John Condeelis, Ph.D.The Einstein-Montefiore researchers previously found that breast cancer spreads when three specific cells are in direct contact: an endothelial cell (a type of cell that lines the blood vessels), a perivascular macrophage (a type of immune cell found near blood vessels), and a tumor cell that produces high levels of Mena, a protein that enhances a cancer cell’s ability to invade. The site where these three cells come in direct and stable contact––called a tumor microenvironment of metastasis, or TMEM––is where tumor cells enter blood vessels.
“It has been known for some time that blood vessels in tumors are abnormally permeable. But what regulates that permeability hasn’t been clear. Based on our latest imaging studies, we can now say that this phenomenon is regulated by TMEM macrophages,” said lead author Allison Harney, Ph.D., Bridge Postdoctoral Fellow in the Integrated Imaging Program at Albert Einstein College of Medicine.
This new research indicates that the TMEM macrophage releases a protein called vascular endothelial growth factor, or VEGF, which causes a local increase in blood vessel permeability. The effect is temporary but can last long enough to allow cancer cells to enter the blood stream—escaping the primary tumor and traveling to distant metastatic sites.
The researchers also observed for the first time that transient blood vessel permeability and tumor cell entry into the bloodstream occur simultaneously and exclusively at TMEM sites. The discovery was made using intravital high-resolution two-photon microscopy to image primary breast cancer tumors in mice and human xenografts (human breast cancer tissue grafted into mice).

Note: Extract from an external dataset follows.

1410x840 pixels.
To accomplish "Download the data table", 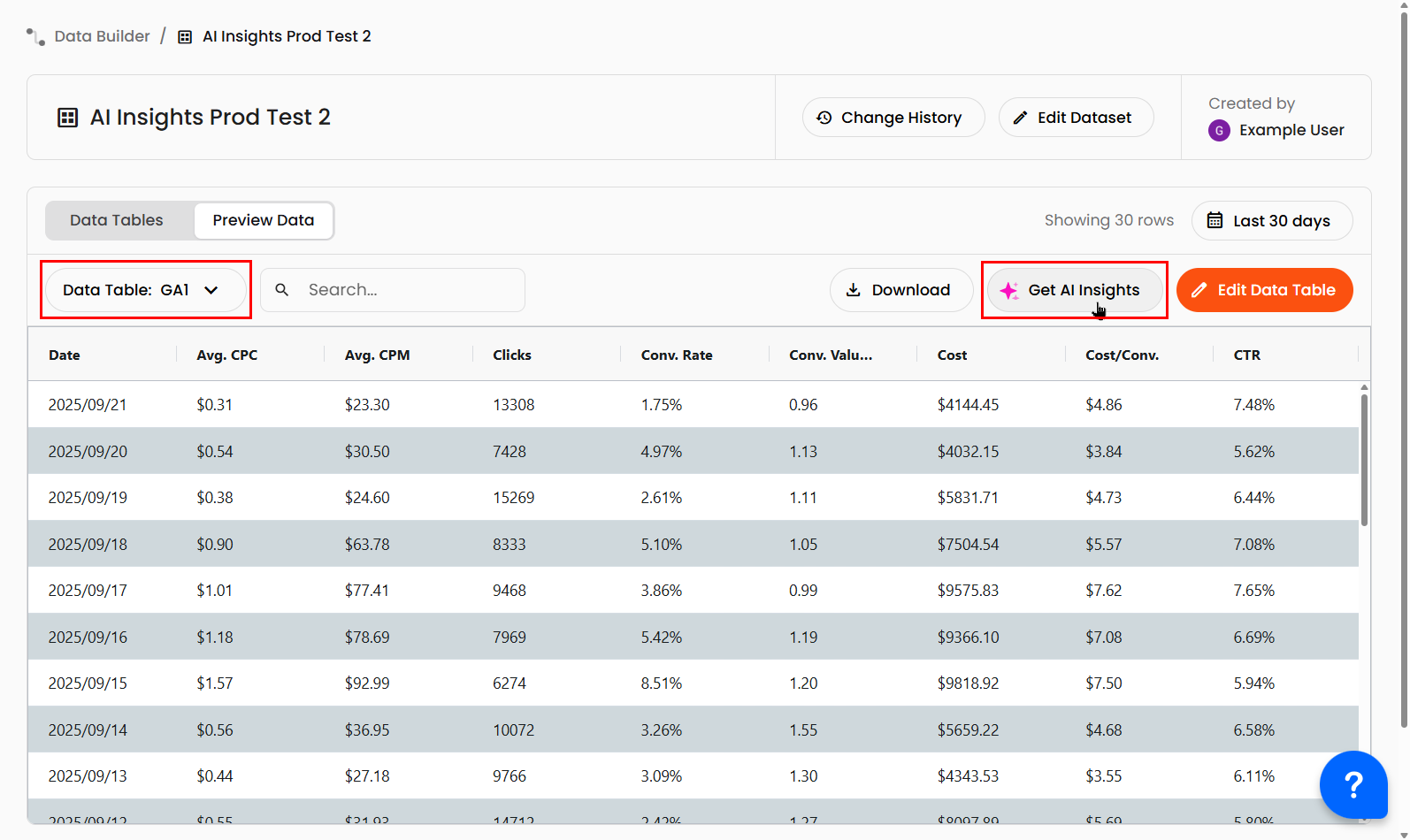I will (x=900, y=290).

“The discovery of a unique doorway that allows tumor cells into the blood stream opens new opportunities for the development of anti-metastasis therapeutics.”
– John Condeelis, Ph.D.
“The discovery of a unique doorway that allows tumor cells into the blood stream opens new opportunities for the development of anti-metastasis therapeutics” said study leader John Condeelis, Ph.D., professor and co-chair of anatomy and structural biology, co-director of the Gruss Lipper Biophotonics Center and the Integrated Imaging Program, and the Judith and Burton P. Resnick Chair in Translational Research at Einstein and leader of the Tumor Microenvironment and Metastasis Program at AECC.
About Breast Cancer
More than 232,000 American women developed breast cancer last year and nearly 40,000 women died from the disease, according to the National Cancer Institute. It is the most common cancer among women in the United States. Most breast cancer deaths occur because the cancer has spread, or metastasized, meaning that cells in the primary tumor have invaded blood vessels and traveled via the bloodstream to form tumors elsewhere in the body.
The paper is titled “Real-time imaging reveals local, transient vascular permeability and tumor cell intravasation stimulated by Tie2Hi macrophage-derived VEGFA.” The other Einstein contributors are: Esther N. Arwert, Ph.D., (also at London Research Institute, London), David Entenberg, M.Sc., Yarong Wang, M.S., Peng Guo, Ph.D., Bin-Zhi Qian, Ph.D. (and at University of Edinburgh, UK), Maja H. Oktay, M.D. (and at Montefiore), Jeffrey W. Pollard, Ph.D., (and at University of Edinburgh), and Joan G. Jones, M.D. (and at Montefiore).
The study was supported by grants from the Department of Defense Breast Cancer Research Program (W81XWH-13-1-0010) and the National Institutes of Health (CA100324). Support was also provided by Einstein’s Integrated Imaging Program.
The following researchers report financial relationships in companies involved in the technologies studied: Drs. Jones and Condeelis are consultants and stockholders of MetaStat, Inc., Boston, MA; Dr. Oktay and Entenberg are consultants of MetaStat; Dr. Condeelis is a consultant of Deciphera Pharmaceuticals, LLC, Cambridge, MA; and Drs. Harney and Wang have a sponsored research agreement with Deciphera. Neither MetaStat nor Deciphera contributed financial resources or reagents to the study. The other authors disclose no potential conflicts of interest.